Minggu, 22 Mei 2011

Sang Malaikat Maut (12)



Oleh Wahyu Chandra

Maya segera menghidupkan motor matiknya dan meluncur menuju rumah Leni yang berjarak beberapa kilometer dari rumahnya. Jalanan yang macet membuatnya agak telat sampai di tujuan.

Leni adalah teman karibnya dulu waktu kuliah. Setelah lulus setahun lalu, ia bekerja di sebuah perusahaan swasta sebagai tenaga administrasi, tak seperti dirinya yang lebih memilih mengabdi sebagai guru. Suatu hari, tiga bulan lalu, Leni berkunjung ke rumahnya. Seperti biasa mereka saling bercerita satu sama lain tentang aktivitas mereka di tempat kerja masing-masing. Maya lalu bercerita tentang motor barunya dan betapa ia harus mampu mengatur keuangannya agar mampu membayar cicilan itu tepat waktu. Karena tidak ingin direpotkan dengan setiap bulan ke kantor bayar, dan kebetulan waktu itu ia memiliki uang lebih, maka Maya bermaksud membayar tagihannya untuk tiga bulan ke depan dan menitipkannya pada Leni.

“Aku benar-benar sibuk dalam seminggu ini, Len. Kalau aku boleh meminta bantuanmu aku mau nitip pembayaran cicilan motorku ini.” Kantor perusahaan pembiayaan itu memang tak jauh dari kantor dimana Leni bekerja.

Leni langsung mengiayakan tanpa protes sedikit pun. Dan karena kesibukan pula, Maya benar-benar lupa meminta kuitansi tanda bukti pembayaran motor itu hingga debt collector itu mendatanginya.

Melihat kedatangan Maya yang tiba-tiba, Leni yang sedang duduk di teras rumahnya tampak sedikit terkejut. Ia lalu berdiri menyambut kedatangan Maya dengan kikuk. “Hai May, tumben datang sore-sore begini. Ayo langsung ke kamarku.”

Maya terlihat tenang, mencoba menyembunyikan letupan emosinya. Pasti ada penjelasan atas semua ini? Bisiknya dalam hati. Masalahnya sekarang, bagaimana ia menyampaikan hal ini dengan sebaik mungkin tanpa menimbulkan ketersinggungan. Mereka berdua masuk ke kamar Leni, seperti biasa jika Maya datang ke sana.

Mereka lalu bercerita tentang hal-hal yang remeh. Seperti sinetron yang mereka nonton semalam. Tentang pekerjaan yang menumpuk ataupun tentang betapa seringnya listrik mati dalam bulan ini. Maya mencoba bersikap santai, justru Leni lah yang terlihat sedikit gelisah.

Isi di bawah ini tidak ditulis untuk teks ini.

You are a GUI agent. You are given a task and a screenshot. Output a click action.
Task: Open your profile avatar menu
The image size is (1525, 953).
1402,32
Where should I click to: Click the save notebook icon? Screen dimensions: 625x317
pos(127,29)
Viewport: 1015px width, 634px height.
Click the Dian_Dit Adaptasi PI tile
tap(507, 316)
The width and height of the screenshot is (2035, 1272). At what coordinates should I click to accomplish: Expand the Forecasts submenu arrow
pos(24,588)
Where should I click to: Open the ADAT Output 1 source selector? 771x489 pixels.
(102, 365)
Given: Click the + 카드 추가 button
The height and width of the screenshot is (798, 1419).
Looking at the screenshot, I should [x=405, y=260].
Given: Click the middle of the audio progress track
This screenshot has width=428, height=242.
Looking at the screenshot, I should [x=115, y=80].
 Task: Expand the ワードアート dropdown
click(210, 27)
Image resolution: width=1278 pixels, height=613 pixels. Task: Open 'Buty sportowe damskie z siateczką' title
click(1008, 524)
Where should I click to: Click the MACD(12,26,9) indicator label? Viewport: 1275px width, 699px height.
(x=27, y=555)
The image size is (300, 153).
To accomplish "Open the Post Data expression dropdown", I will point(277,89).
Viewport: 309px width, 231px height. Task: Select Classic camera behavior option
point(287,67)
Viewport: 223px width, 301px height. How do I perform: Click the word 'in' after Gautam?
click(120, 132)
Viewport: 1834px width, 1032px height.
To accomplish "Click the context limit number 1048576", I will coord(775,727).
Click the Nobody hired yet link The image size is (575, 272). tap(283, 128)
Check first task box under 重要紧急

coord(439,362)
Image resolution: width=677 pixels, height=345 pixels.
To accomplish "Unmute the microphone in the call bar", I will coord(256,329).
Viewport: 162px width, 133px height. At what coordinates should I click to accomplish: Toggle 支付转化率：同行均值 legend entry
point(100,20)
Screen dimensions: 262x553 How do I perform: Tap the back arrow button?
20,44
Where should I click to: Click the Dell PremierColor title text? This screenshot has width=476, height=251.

“Oh ya, Len. Aku mau tanya sesuatu, tapi please, jangan tersinggung, ya?!”

“Mmm, ya…tanya aja….” Leni mulai terdengar gugup.

“Hmm….dulu kan aku nitip pembayaran cicilan motor ke kamu. Aku butuh kuitansi tanda bayarnya, kamu masih menyimpannya, kan?”

“Iya…a…da…sebentar ya….” Leni semakin terdengar gugup. Ia lalu membongkar lacinya satu persatu. Ketika tidak menemukan kuitansi itu di laci mana pun yang ada di kamar itu, ia mulai membongkar semuanya. Laci tempat tidur tak luput dari geledehannya.

Maya memperhatikan setiap gerak-gerik Leni, dan semakin ia memperhatikan maka semakin pula merasa ada yang aneh dengan semua sikap dan kegugupan Leni. Leni malah terlihat seperti orang yang kesurupan membongkar ke sana kemari. Ia seperti mencari sesuatu yang tak ada.

“Len….”

“Ya, sabar…sabar..sebentar….aku masih berusaha mencari…kuitansi itu seharusnya ada di kamar ini…”

“Len….”

“Aku bilang sabar! Bagaimana aku bisa mencari jika kamu terus memanggil,” bentak Leni dengan sedikit kasar. Lalu ruangan menjadi diam untuk beberapa saat. Leni yang sepertinya tak sadar dengan apa yang barusan dilakukannya lalu dulu di atas ranjang sambil menutup wajahnya dengan kedua tangan. Lalu terdengar isakan kecil.

Maya lalu menghampiri dan duduk di sampingnya, sambil berupaya menenangkan.

Tangis Leni lalu meledak sambil memeluk Maya. Ia menangis sejadi-jadinya.

“Maafkan aku, May. Ini tidak seharusnya terjadi. Aku tidak seharusnya berbuat ini padamu, tapi aku tak punya pilihan yang lebih baik.” Leni semakin terisak. Maya tak berkata apa-apa. Ia membiarkan Leni menyampaikan semua uneg-unegnya.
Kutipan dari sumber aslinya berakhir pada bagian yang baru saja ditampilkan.